Tradycyjnie na tydzień przed ślubem, przyjaciółki
panny młodej odświeżały, prały i przygotowywały zgromadzoną dla panny młodej wyprawkę.
Wszystkie
rzeczy, które rodzina kupiła lub sama wykonała, zbierano w skrzyniach i
wysyłano do domu pana młodego. Czwartek był zwykle dniem przeniesienia i była
to wielka uroczystość, ponieważ procesja przyjaciół i krewnych, przy dźwiękach
muzyki i ludowych przyśpiewek, towarzyszyła posagowi, który był przenoszony na plecach albo załadowany na
osły lub muły, czasami wozy, w zależności od jego wielkości.
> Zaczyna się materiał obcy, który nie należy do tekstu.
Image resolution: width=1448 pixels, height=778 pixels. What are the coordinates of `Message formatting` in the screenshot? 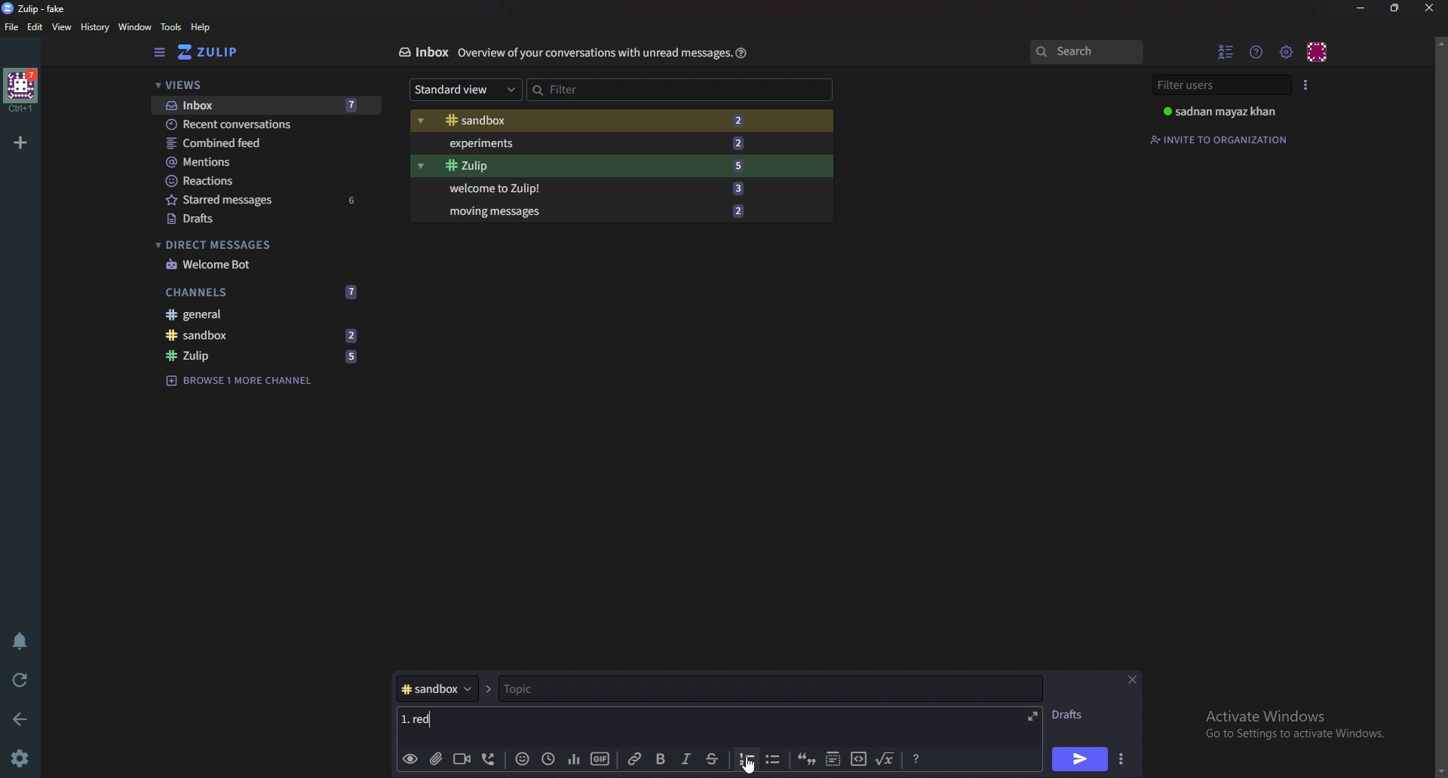 It's located at (916, 760).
Do dnia ślubu wiano panny młodej było
wystawione na widok publiczny, aby sąsiedzi mogli zobaczyć, ocenić i skomentować dobra zgromadzone przez rodzinę.
Było to święto dla wioski, ale wielka udręka dla tych
młodych kobiet które często w tamtych
latach były traktowane jak produkt na sprzedaż - co było niezwykle upokarzające.
Zaręczyny i ślub poprzedzały negocjacje, które były
oparte na strategii. Pan młody ustalał warunki i jeśli jego propozycja była do
przyjęcia, zawierano umowę przedmałżeńską. Oczywiście w najtrudniejszej
sytuacji znajdowały się najbiedniejsze rodziny, które nie mogły zapewnić córkom dużego posagu aby je wydać za mąż, co wiązało się z ryzykiem, że
dziewczęta „zostaną na półce”, jak się mówi do dziś o niezamężnych kobietach w Grecji.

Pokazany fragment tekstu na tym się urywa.